Bristol...the slavery trail
 

Campaigns: The Longer Tour

Many of the people who followed Wesley in the early days were ordinary people artisans (craftsmen), shopkeepers and servants. We know that a few of them were of African origin. Today many Methodists from around the world come to The New Rooms to visit the Chapel, to see the statues of John Wesley and his brother Charles.

Above: The statue of John Wesley on horseback outside the New Rooms at Broadmead, Bristol

Above: The statue of Charles Wesley at the front of the New Rooms

 

 

 

 

 

 

 

 

Further into the shopping area, and now tucked away inside a large courtyard formed by the back of shops is the building known locally as Quakers Friars.

Quaker's Friars

This former Quakers Meeting House was built in 1757 and is the Bristol Register Office, and the Central Bristol Meeting House (Friars) has moved to a site nearby. The Society of Friends, commonly known as Quakers, are a small Christian group formed in the 1600s.

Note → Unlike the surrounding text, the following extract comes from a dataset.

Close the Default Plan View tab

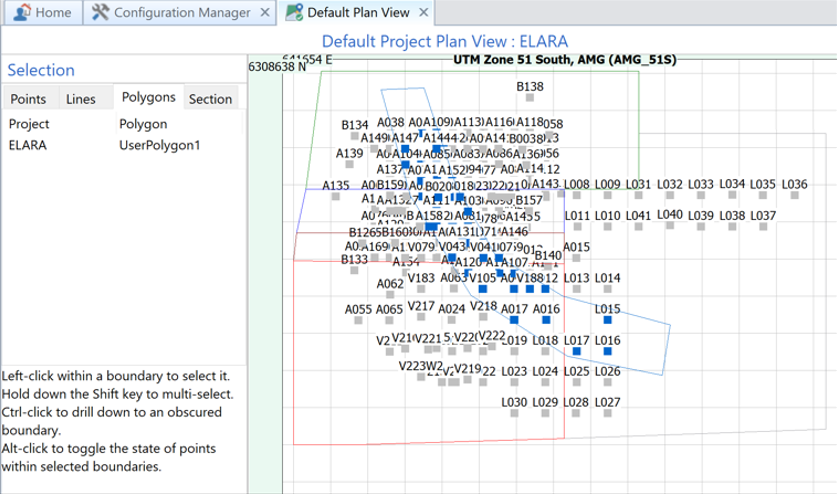click(423, 13)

In the early days of the Britain's Caribbean and American Colonies some Bristol Quakers were heavily involved in trading to America, and some bought and sold enslaved people from Africa.

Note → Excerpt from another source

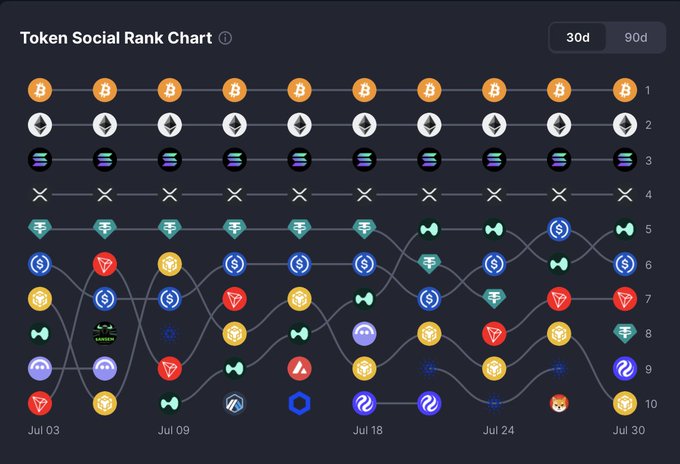Click the blue Chainlink hexagon icon
The image size is (680, 464).
(299, 404)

Quakers believe that every human being's soul is of equal value to God, and that there is good and the light of God in everyone. For some Quakers the idea of owning slaves quickly stood out as against the basic beliefs of the Society. By 1760 the Bristol Quakers spoke against the slave trade and the ownership of slave plantations. The Bristol Quaker, Harry Gandy, a former slaveship captain, helped Thomas Clarkson uncover the cruelties practiced aboard the Bristol slave ships.

Somewhere at Quaker's Friars is the burial place of a 12 year old black slave named Ned. We are unsure exactly where as Quakers do not usually use gravestones with names on them.

St Stephen's Church
(Trail Location 34)

This Church was the home church of Josiah Tucker when a Curate and Rector, who became Dean of Gloucester. Reverend Tucker became an active abolitionist and helped Thomas Clarkson gather evidence against the slave trade.